The remote village of Keshcarrigan did not seem to notice the small cavalcade bringing hundreds of saplings through the gates of the notorious ‘Waterways’ ghost estate. Posters outside projected a vision of happy families cavorting on blissful summer days. The reality was an eerie scrapheap of unfinished houses and shattered dreams.

Over the course of the day we planted nearly a thousand mainly native tree varieties. But we had not gone unnoticed. Mid-way through a police van trundled through the gates. As a trained barrister I agreed to plead our case. I told them we were asserting the right of a community to plant trees on common land that had fallen into disrepair.

The site of famished hardcore and errant Styrofoam abetted the argument but really I think the constabulary found the charming smiles of the female conspirators more persuasive. Observing this wasn’t a particularly cut-throat bunch of sans-culottes, they let us carry on.

Three years on it is astounding to consider the media furore our small action unleashed. Within hours of an online article appearing the John Murray Show was in touch looking for interviews. We continued with further actions, planting trees on sites in Wicklow near Rathdrum and then Cherrywood, Dublin where RTE news crews turned up.

I was interviewed with a neck tie wrapped around my head. Coated in dust I looked like a cross between a tramp and the Karate Kid. The Irish Times, Independent and Daily Mail featured pictures of us digging in costumes on their front pages. It culminated in Serena Brabazon delivering a TEDx talk at the Bord Gais Theatre.

We were happy to court publicity and played to the cameras. We chose business suits in imitation of the banking elites that had brought the country to ruin and allowed the landscape to be blighted with unfinished developments.

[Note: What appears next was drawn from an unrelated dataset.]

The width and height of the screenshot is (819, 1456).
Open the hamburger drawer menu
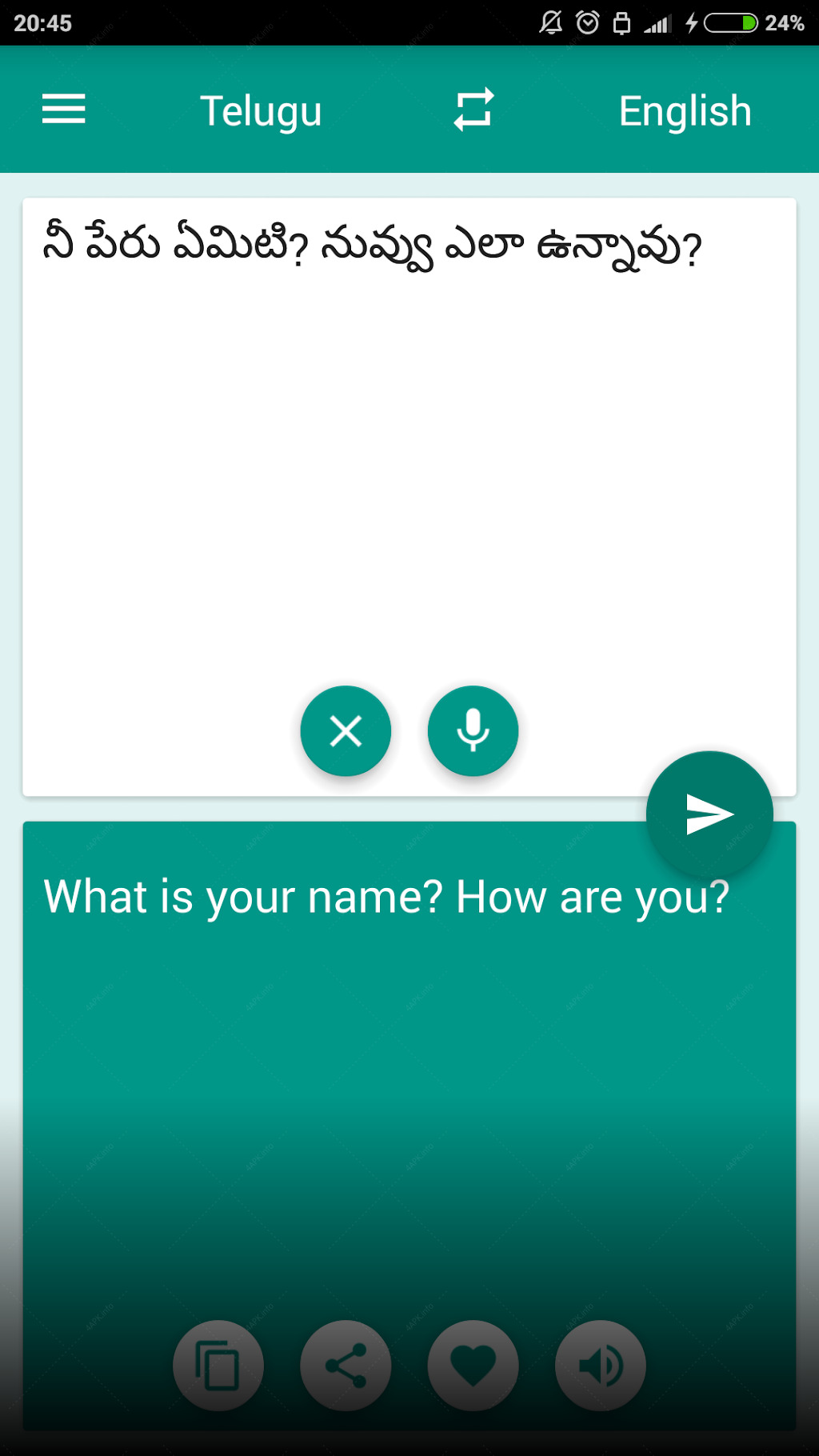click(x=64, y=110)
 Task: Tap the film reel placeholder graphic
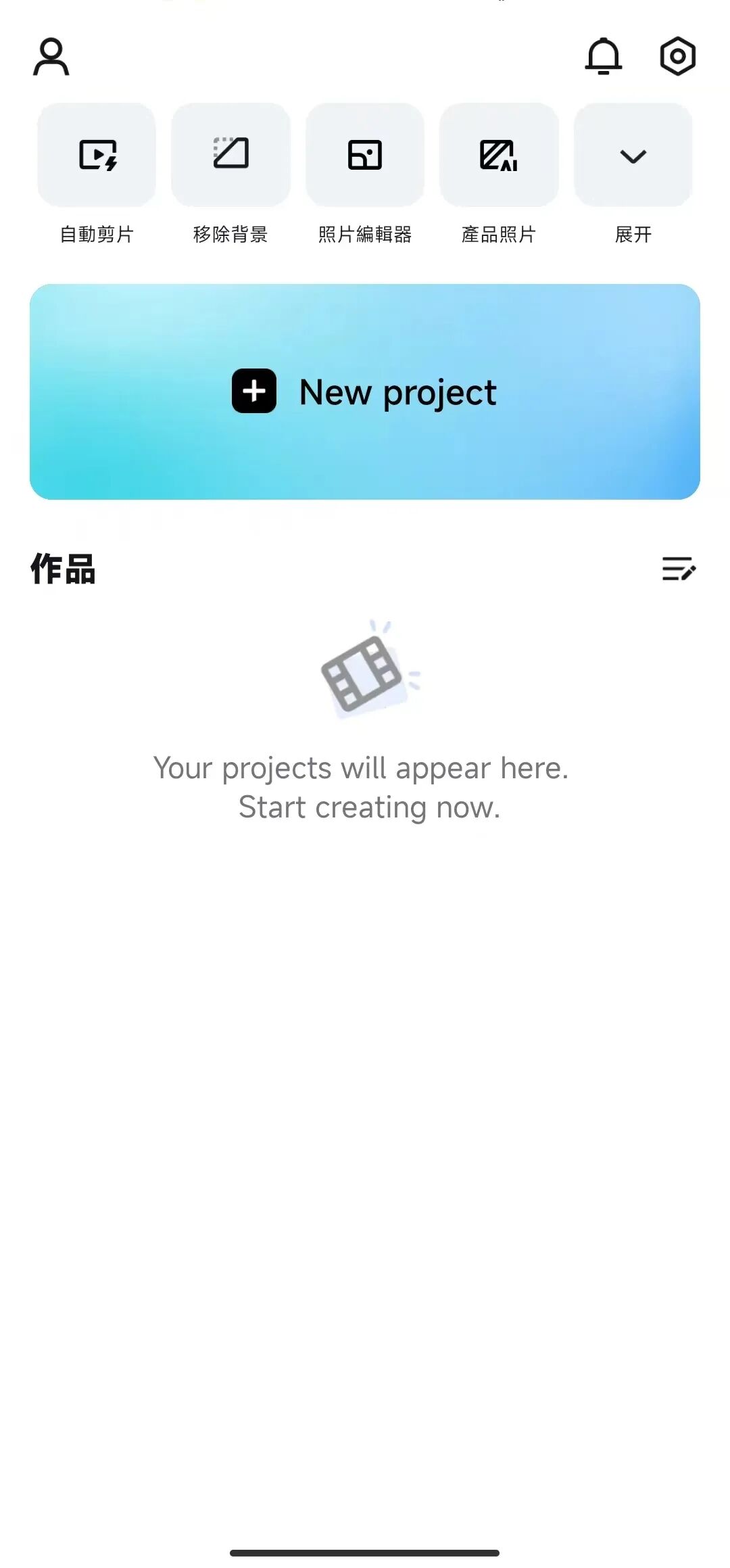[365, 673]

NAMA to Nature’s success can be attributed to the capacity of new media to transform a small action into a much larger spectacle. Online publication and Facebook allowed us to bring images to a wide audience, and mainstream media was attracted by the exotic phenomenon of guerrilla gardening. It also helped that the participants were well-spoken and possessed a sense of humour.

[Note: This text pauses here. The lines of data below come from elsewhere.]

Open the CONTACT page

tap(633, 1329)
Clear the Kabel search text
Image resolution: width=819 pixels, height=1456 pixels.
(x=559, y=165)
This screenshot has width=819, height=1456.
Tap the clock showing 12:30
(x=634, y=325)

What also made NAMA to Nature a brief hit was it lifted the national mood during a period in 2012 when morale was in a trough, by offering a novel response to problems that seemed intractable. We showed that you could do something quite easily to improve a local environment.

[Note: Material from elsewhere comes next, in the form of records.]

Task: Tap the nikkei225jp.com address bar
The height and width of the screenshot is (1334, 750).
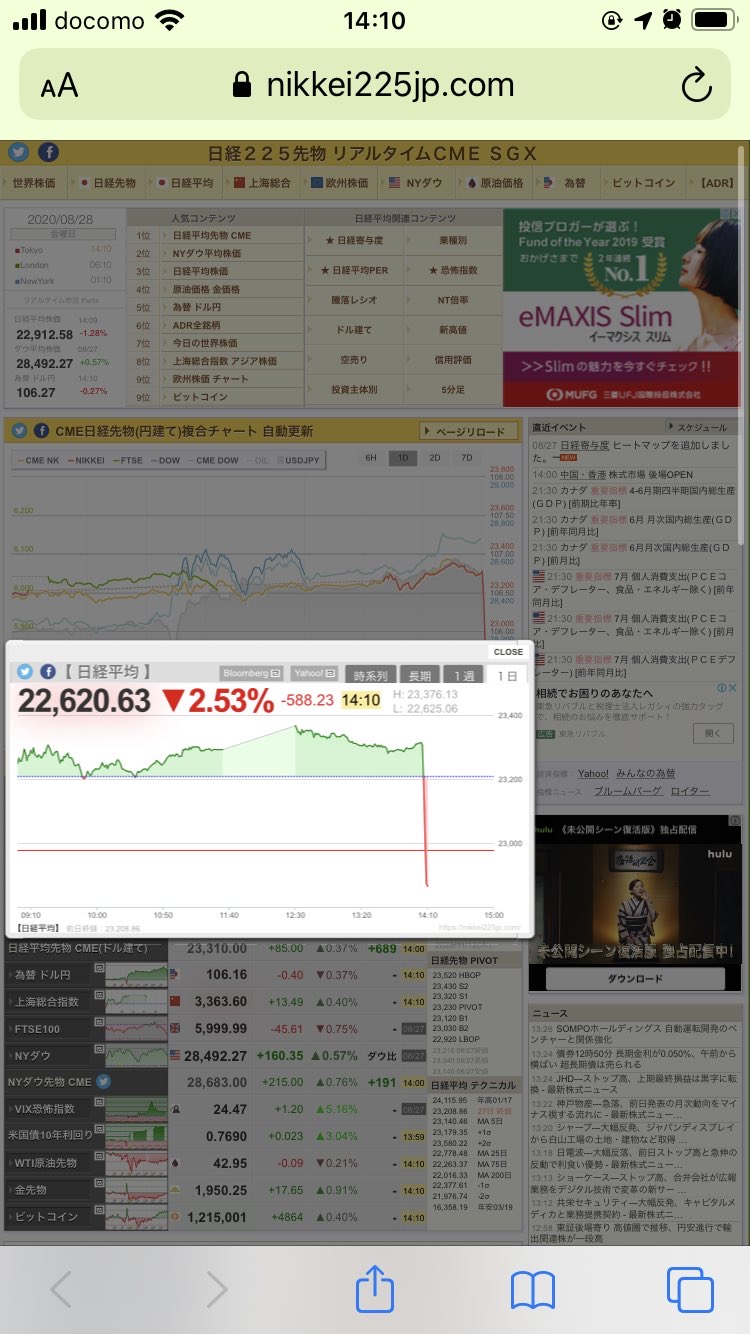Action: pyautogui.click(x=373, y=86)
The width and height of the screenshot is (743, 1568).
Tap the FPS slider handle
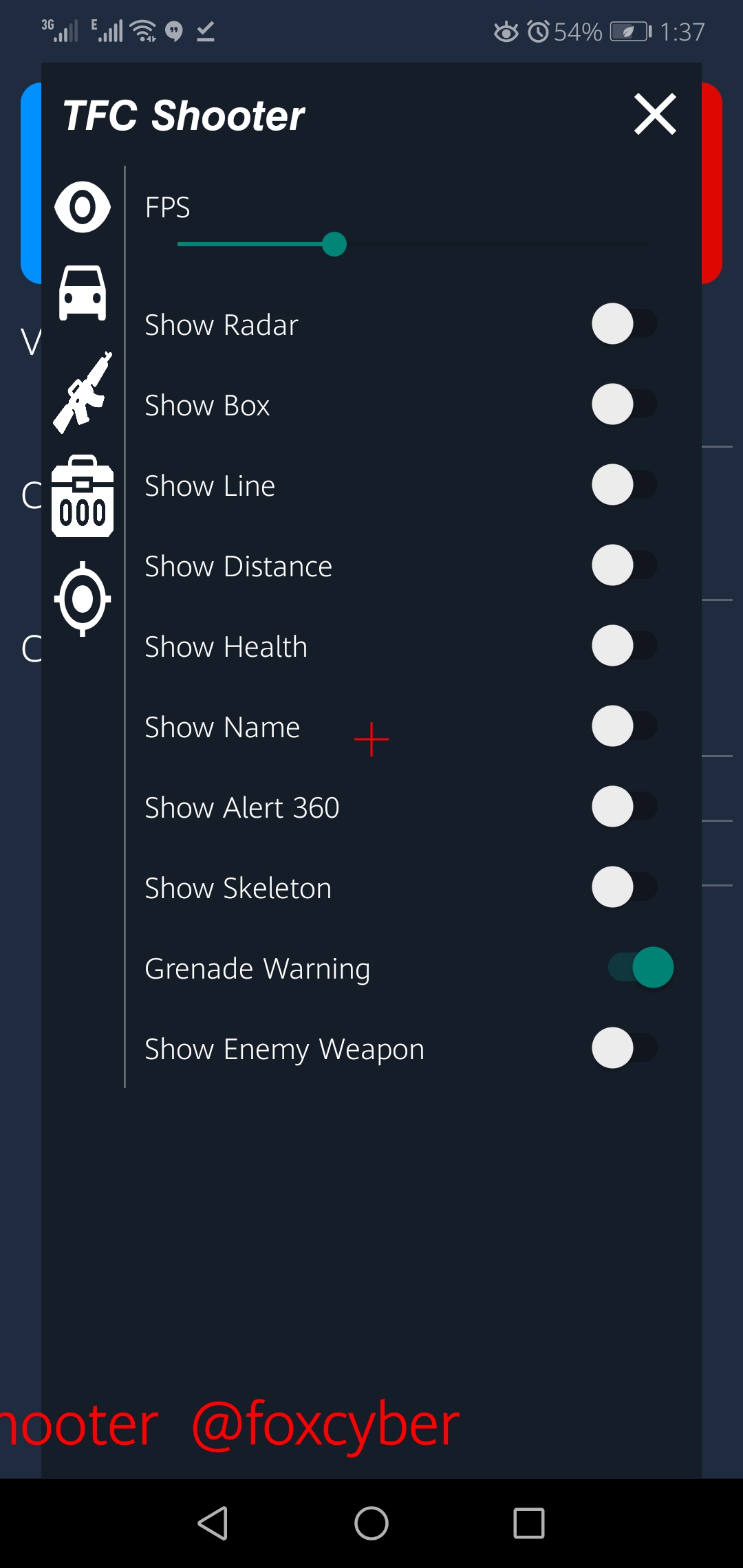(x=334, y=244)
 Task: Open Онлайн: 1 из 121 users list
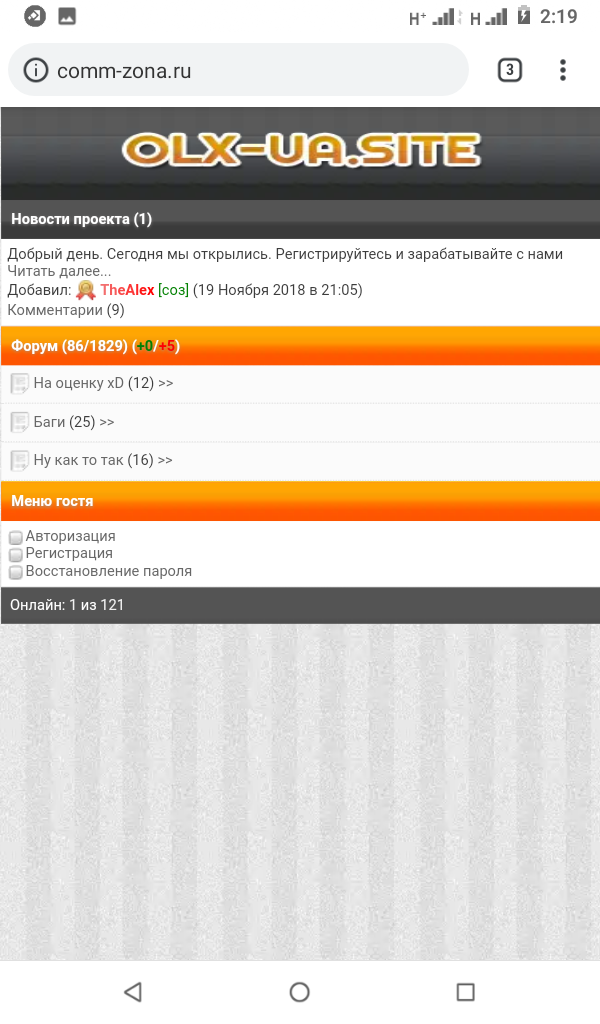coord(67,605)
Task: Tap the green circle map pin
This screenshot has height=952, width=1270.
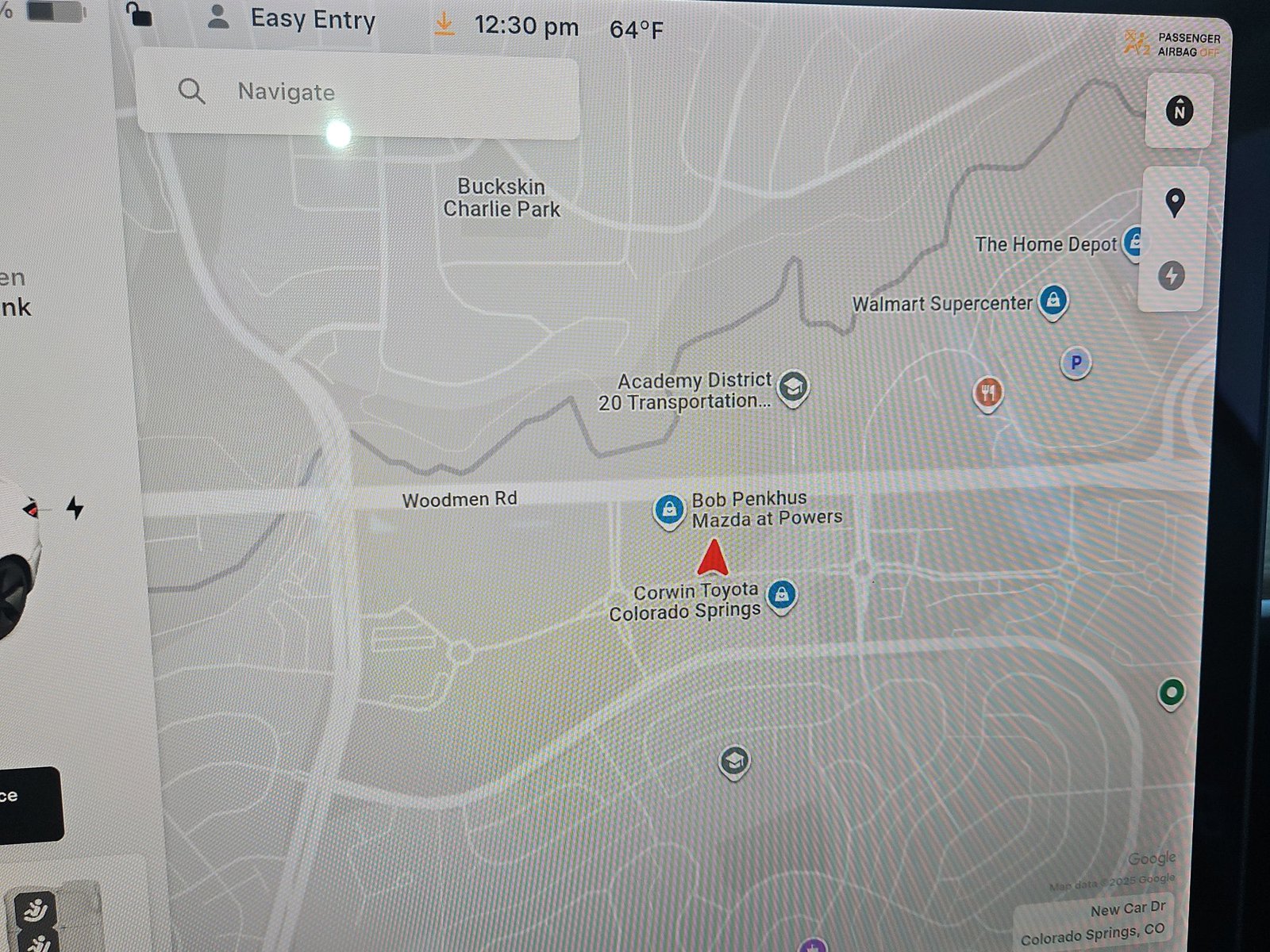Action: click(x=1171, y=693)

Beyond the burlesque, what we were doing was actually a serious questioning of the inviolability of property rights. We were tentatively identifying grounds under which a right to property might be set aside for the greater good of the community, and even for the sake of the natural environment.

We were saying that the tragedy of the Irish commons where tax breaks and lax planning allowed developments with no regard to infrastructure could be challenged and that ownership only stretched so far. Without proposing anarchy, we were asserting that communities hold rights over all property in their vicinity. We were also pointing to a consistent Irish blind spot: the failure of many property owners to protect biodiversity.

Those of us who were involved in NAMA to Nature are hopeful that attitudes to the environment are changing and there is a growing appreciation of the intrinsic value of biodiversity.

But shockingly, like many such eyesores around the country, nothing has been done to clean the Waterways site. Many of the trees are growing but substantial debris needs to be cleared.

It beggars belief that a state so keen to promote tourism through images of the natural beauty with which we are blessed allows such grotesque edifices to endure. It demands a response from county councils, and if they fail to act then the national government must step in.

Longer term we should anticipate problems before they materialize: just as tax breaks and lax planning allowed the property bubble to develop, today a lack of restraint on farming with the end of milk quotas is set to cause damage to Irish biodiversity and increase our greenhouse gas emissions.

The popularity of NAMA to Nature attested to a deep attachment to nature and an awareness that over time and especially during the Celtic Tiger we paid insufficient attention to it. But the blight of unfinished estates reveals the ghosts that remain in our midst.